Skip to main content

databricks.labs.dqx.io

read_input_data

def read_input_data(spark: SparkSession,
input_config: InputConfig) -> DataFrame

Reads input data from the specified location and format.

Arguments:

  • spark - SparkSession
  • input_config - InputConfig with source location/table name, format, and options

Returns:

DataFrame with values read from the input data

save_dataframe_as_table

def save_dataframe_as_table(
df: DataFrame, output_config: OutputConfig) -> StreamingQuery | None

Saves a DataFrame as a table using a Unity Catalog table reference or storage path.

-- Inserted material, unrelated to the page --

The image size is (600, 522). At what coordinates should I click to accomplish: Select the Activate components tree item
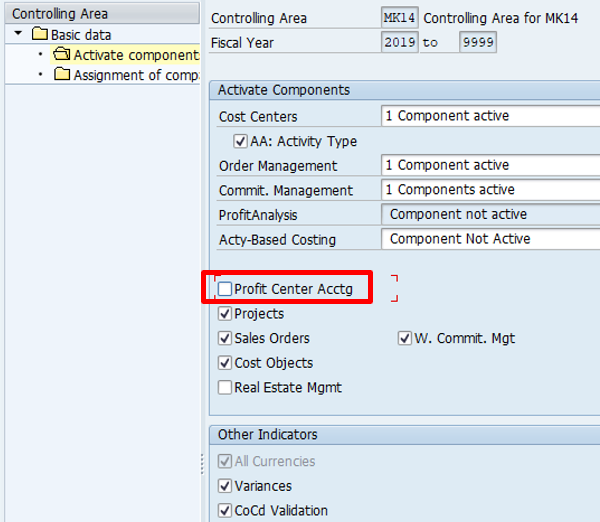click(x=135, y=55)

Supports both batch and streaming writes. For streaming DataFrames, returns a StreamingQuery that can be used by the caller to monitor or wait for completion. For batch DataFrames, data is written synchronously and None is returned.

Arguments:

  • df - The DataFrame to save (batch or streaming)
  • output_config - Output configuration specifying:
    • location: Table name (e.g., 'catalog.schema.table') or storage path (e.g., '/Volumes/...', 's3://...', 'abfss://...', 'gs://...')
    • mode: Write mode ('overwrite', 'append', etc.)
    • format: Data format (default: 'delta')
    • options: Additional Spark write options as dict (e.g., "mergeSchema", "overwriteSchema")
    • trigger: (Streaming only) Trigger configuration dict (e.g., "availableNow", "processingTime")

Returns:

StreamingQuery if the DataFrame is streaming, None if the DataFrame is batch

Raises:

  • InvalidConfigError - If the output location format is invalid (must be a 2 or 3-level table namespace or a storage path starting with /, s3:/, abfss:/, or gs:/)

is_one_time_trigger

def is_one_time_trigger(trigger: dict[str, Any] | None) -> bool

Checks if a trigger is a one-time trigger that should wait for completion.

Arguments:

  • trigger - Trigger configuration dict

Returns:

True if the trigger is 'once' or 'availableNow', False otherwise

get_reference_dataframes

def get_reference_dataframes(
spark: SparkSession,
reference_tables: dict[str, InputConfig] | None = None
) -> dict[str, DataFrame] | None

Get reference DataFrames from the provided reference tables configuration.

Arguments:

  • spark - SparkSession
  • reference_tables - A dictionary mapping of reference table names to their input configurations.

Examples:

reference_tables = {
"reference_table_1": InputConfig(location="db.schema.table1", format="delta"),
"reference_table_2": InputConfig(location="db.schema.table2", format="delta")
}

Returns:

A dictionary mapping reference table names to their DataFrames.